Feinberg SM Physicians may adopt various therapies while treating cancer. This tidbit may help doctors to apply effective treatment for the disease. According to the experts from the Northwestern University, a combination of the arsenic trioxide drug therapy which is generally employed to cure blood cancers and nanotechnology can fight an aggressive type of breast cancer identified in young women especially, young African-American women.

Just recently arsenic trioxide was identified for treating a type of leukemia. Even an analysis reported last week determined arsenic to benefit cancer treatment. But a previous investigation did claim arsenic to be ineffective in treating solid tumors. Since the cancer is triple negative breast cancer, many a times it does seem to respond positively to traditional chemotherapy. Also potentially life-saving targeted therapies supposedly fail in treating this cancer. The researchers revealed that women with triple negative breast cancer not only face an elevated risk of the cancer metastasizing, but also show poor survival rates.

Vince Cryns, associate professor of medicine-endocrinology at Northwestern University Feinberg School of Medicine, an endocrinologist at Northwestern Memorial Hospital, and a member of the Robert H. Lurie Comprehensive Cancer Center of Northwestern University quoted, “The anti-tumor effects of the arsenic nanobins against clinically aggressive triple negative breast tumors in mice are extremely encouraging. There’s an urgent need to develop new therapies for poor prognosis triple negative breast cancer.”

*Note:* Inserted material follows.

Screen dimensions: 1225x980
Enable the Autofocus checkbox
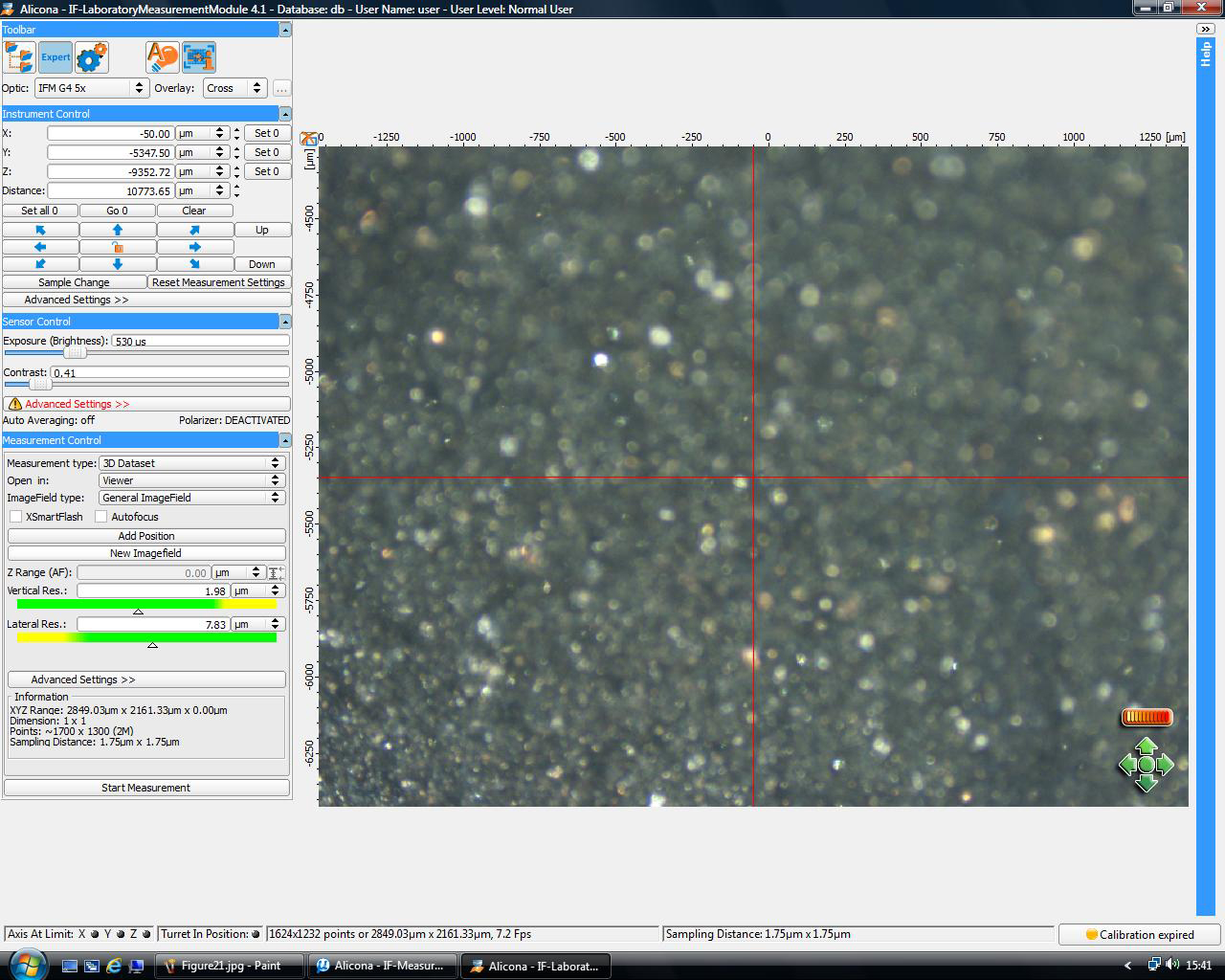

Once the drug was injected into the bloodstream, it appeared to excrete very quickly to work. The experts mentioned that since arsenic is too toxic, its concentration couldn’t be elevated. However, the development of a unique arsenic nanoparticle seems to overcome this issue, as the nanoparticle is designed in such a way that it may slip undetected through the bloodstream. Only when it reaches at the tumor it supposedly delivers its poisonous cargo.

O’Halloran, also associate director of basic sciences at the Lurie Cancer Center affirmed, “Everyone said you can’t use arsenic for solid tumors. That’s because they didn’t deliver it the right way. This new technology delivered the drug directly to the tumor, maintained its stability and shielded normal cells from the toxicity. That’s huge.”

In order to conduct the research, Richard Ahn, lead author and a student in the medical scientists training program at Northwestern, and his colleagues injected the nanoparticle, nanobin into mice with triple negative breast tumors. While the nanobins loaded with arsenic appeared to decrease tumor growth in mice, the non-encapsulated arsenic had no effect on tumor growth. By a process called apoptosis, the arsenic nanobins possibly caused the cancer cells to die and so blocked tumor growth.

The scientists explain that the nanobin contains nanoparticulate arsenic trioxide enveloped in a small fat vessel (a liposome). It is also coated with a second layer of a cloaking chemical that continues the life of the nanobin and avoids scavenger cells from detecting it. By employing the nanobin technology, exposure of normal tissue to the toxic drug can apparently be limited as it passes through the bloodstream.

Cryns explained, “We can potentially make those drugs more effective against solid tumors by increasing their delivery to the tumor and by shielding normal cells from their toxicity. This nanotechnology platform has the potential to expand our arsenal of chemotherapy drugs to treat cancer.”

The nanoparticles of arsenic are released and trapped inside the tumor cells, when the nanobin gets absorbed by the abnormal, leaky blood vessels of the tumor. The latest technology is claimed to have a greater potential for fighting against cancer as compared to the other existing cancer drugs that are either too toxic or are excreted too quickly. Further investigations will be undertaken to refine and improve the technology.

The scientists aim to enhance the nanobins with antibodies that may be able them to distinguish markers on tumor cells and heighten the drug’s uptake by the tumor. Possibilities to put two or more drugs into the same nanobin and deliver them together to the tumor are also considered. The otherwise lethal or highly toxic dose of the drug is apparently modified to directly release in the tumor.

The research is published in the July 15 issue of the Clinical Cancer Research.